Though she was happy to see her good friends—some of whom she’d grown up with in the camps—bring the gold home, it was not easy to watch the gymnastics portion of the Games, she said.

“It was a hard summer,” Mossett said, slightly choking up. “I was so, so happy for my friends and so proud that the USA won. But it was so hard that I couldn’t be there or have a chance to even try for a spot since I’d been on the national team for a really long time and was training… ”

“There was no guarantee that she would make the team,” her mother added, “but to not even have the opportunity to try after working so hard for so many years was devastating.”

Mossett, who recently had knee surgery following an injury on beam, is back in the gym, conditioning and doing physical therapy.

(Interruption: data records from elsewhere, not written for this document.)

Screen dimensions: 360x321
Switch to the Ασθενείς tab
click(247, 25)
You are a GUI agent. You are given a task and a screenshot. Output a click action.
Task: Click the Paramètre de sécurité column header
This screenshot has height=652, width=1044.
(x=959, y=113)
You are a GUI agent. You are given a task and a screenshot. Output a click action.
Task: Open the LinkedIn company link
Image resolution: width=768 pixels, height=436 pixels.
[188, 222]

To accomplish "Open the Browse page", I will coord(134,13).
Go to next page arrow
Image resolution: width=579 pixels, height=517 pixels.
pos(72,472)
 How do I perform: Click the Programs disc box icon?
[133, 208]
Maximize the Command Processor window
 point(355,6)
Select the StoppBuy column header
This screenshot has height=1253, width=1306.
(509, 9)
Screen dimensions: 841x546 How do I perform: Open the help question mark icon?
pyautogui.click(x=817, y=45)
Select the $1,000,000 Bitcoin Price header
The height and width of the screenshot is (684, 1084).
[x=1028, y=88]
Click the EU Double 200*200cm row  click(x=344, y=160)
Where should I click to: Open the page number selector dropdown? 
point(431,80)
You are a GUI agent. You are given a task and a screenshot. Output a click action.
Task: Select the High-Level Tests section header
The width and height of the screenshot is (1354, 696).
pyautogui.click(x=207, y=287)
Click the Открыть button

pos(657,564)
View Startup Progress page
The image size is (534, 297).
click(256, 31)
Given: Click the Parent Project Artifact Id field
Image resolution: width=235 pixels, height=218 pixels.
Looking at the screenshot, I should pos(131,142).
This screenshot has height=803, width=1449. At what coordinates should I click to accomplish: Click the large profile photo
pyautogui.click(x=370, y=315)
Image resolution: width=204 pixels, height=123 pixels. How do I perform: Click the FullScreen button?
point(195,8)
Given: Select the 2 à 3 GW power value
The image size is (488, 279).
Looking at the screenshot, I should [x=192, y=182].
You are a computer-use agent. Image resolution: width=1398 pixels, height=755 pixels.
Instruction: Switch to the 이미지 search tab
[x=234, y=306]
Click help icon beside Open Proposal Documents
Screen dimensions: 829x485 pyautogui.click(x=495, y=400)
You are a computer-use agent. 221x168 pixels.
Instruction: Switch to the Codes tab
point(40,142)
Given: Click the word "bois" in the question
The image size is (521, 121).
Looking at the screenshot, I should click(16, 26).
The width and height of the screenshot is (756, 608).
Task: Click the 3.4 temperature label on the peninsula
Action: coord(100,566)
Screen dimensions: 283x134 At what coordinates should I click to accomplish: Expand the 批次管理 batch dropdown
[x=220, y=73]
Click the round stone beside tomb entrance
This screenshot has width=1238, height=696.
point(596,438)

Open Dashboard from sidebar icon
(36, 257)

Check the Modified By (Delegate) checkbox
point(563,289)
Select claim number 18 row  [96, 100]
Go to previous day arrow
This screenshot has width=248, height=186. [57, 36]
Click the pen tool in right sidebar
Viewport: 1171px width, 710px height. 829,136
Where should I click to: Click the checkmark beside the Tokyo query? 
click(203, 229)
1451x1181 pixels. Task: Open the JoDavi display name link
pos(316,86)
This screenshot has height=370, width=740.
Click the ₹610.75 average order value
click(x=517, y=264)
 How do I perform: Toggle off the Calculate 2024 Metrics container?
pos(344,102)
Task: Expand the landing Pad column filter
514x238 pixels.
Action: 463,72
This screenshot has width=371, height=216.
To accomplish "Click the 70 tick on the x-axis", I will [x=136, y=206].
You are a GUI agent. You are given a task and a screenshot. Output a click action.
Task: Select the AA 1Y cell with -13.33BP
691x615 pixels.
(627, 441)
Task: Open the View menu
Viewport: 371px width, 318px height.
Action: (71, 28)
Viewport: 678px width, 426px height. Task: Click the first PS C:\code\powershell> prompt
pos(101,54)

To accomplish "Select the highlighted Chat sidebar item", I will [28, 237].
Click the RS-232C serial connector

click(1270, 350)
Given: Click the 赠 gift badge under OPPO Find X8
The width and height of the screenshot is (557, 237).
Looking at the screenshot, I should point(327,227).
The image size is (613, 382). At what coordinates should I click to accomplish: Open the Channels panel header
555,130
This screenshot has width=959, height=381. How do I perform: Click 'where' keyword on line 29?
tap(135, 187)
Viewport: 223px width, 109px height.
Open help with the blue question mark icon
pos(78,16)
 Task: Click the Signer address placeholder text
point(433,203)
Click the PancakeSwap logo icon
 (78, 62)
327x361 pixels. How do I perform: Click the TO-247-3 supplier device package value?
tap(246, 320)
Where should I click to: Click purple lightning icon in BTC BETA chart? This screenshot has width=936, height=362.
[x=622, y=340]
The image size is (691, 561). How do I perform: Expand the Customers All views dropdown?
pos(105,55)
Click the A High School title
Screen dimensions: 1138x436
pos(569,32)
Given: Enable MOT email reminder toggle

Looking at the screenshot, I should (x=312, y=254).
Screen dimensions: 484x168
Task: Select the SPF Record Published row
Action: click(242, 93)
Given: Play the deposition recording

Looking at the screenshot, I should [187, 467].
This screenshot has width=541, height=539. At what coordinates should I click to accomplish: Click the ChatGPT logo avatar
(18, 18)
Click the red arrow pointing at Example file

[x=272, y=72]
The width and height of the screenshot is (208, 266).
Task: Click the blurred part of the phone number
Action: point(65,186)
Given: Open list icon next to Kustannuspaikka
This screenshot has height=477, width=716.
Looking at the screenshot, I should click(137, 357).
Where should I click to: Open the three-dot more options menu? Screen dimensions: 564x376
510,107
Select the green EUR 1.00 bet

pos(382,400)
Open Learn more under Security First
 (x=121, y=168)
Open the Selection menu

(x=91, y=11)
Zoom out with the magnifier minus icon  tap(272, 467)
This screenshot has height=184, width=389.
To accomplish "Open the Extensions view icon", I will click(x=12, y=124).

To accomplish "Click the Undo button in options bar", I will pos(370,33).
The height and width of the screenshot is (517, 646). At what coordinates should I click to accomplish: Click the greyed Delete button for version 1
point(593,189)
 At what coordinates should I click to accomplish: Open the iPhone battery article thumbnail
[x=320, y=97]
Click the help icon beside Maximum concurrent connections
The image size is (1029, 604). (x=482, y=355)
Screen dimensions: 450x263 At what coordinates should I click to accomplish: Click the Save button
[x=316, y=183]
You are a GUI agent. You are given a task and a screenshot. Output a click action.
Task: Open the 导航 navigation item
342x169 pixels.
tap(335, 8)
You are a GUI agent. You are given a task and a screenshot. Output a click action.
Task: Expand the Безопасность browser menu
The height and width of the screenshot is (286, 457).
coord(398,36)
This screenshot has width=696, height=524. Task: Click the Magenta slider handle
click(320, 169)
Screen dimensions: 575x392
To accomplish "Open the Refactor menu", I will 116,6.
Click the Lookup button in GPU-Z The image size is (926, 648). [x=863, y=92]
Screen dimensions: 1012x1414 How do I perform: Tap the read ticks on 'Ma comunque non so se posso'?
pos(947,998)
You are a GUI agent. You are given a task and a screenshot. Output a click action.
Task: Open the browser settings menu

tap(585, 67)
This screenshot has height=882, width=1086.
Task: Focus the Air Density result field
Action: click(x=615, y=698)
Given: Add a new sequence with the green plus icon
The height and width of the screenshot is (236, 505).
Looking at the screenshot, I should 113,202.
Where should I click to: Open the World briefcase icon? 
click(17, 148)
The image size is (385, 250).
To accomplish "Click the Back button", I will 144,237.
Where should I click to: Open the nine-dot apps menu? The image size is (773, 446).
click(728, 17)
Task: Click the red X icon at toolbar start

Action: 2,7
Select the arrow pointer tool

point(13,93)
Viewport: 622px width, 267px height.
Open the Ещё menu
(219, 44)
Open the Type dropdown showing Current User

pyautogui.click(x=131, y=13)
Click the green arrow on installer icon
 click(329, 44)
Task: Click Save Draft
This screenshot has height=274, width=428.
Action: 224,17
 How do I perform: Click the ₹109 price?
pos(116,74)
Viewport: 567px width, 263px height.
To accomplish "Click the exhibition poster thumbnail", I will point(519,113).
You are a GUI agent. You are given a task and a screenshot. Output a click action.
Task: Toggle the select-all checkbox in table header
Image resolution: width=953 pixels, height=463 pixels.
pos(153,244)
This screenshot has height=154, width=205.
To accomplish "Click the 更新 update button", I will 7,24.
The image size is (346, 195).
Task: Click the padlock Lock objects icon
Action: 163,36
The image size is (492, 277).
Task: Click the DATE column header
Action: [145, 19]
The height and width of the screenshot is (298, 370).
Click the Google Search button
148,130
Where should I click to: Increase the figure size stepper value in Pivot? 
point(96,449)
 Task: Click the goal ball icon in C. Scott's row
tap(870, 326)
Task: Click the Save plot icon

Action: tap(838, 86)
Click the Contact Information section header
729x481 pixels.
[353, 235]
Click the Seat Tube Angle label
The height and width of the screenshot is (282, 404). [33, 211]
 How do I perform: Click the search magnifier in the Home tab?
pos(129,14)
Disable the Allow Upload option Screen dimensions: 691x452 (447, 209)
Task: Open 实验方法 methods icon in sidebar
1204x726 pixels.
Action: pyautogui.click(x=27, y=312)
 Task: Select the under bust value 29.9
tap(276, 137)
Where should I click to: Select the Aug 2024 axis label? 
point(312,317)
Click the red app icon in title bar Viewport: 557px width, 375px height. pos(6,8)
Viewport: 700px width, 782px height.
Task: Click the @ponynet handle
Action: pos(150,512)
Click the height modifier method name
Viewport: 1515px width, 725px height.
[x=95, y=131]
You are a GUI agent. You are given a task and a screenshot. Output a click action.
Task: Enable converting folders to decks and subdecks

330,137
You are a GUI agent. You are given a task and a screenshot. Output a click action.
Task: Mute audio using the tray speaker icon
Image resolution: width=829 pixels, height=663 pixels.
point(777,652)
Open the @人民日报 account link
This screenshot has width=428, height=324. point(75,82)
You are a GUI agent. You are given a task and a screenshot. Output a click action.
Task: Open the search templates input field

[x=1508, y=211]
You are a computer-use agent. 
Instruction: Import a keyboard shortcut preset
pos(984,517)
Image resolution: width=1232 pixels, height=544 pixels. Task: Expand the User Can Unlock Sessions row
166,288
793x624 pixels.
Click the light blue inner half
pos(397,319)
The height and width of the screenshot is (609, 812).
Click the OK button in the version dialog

She expects to continue her regular training in March.

As for what’s next, exciting events loom later this year: World Championships late September in Belgium, the 2013 U.S. Championships mid-August in Hartford, Conn., and of course, NCAA competitions at UCLA. She’s also contemplating the 2016 Olympics, but Mossett seems to have learned a thing or two about the unpredictability of the future.

“I’m taking it day by day,” she said.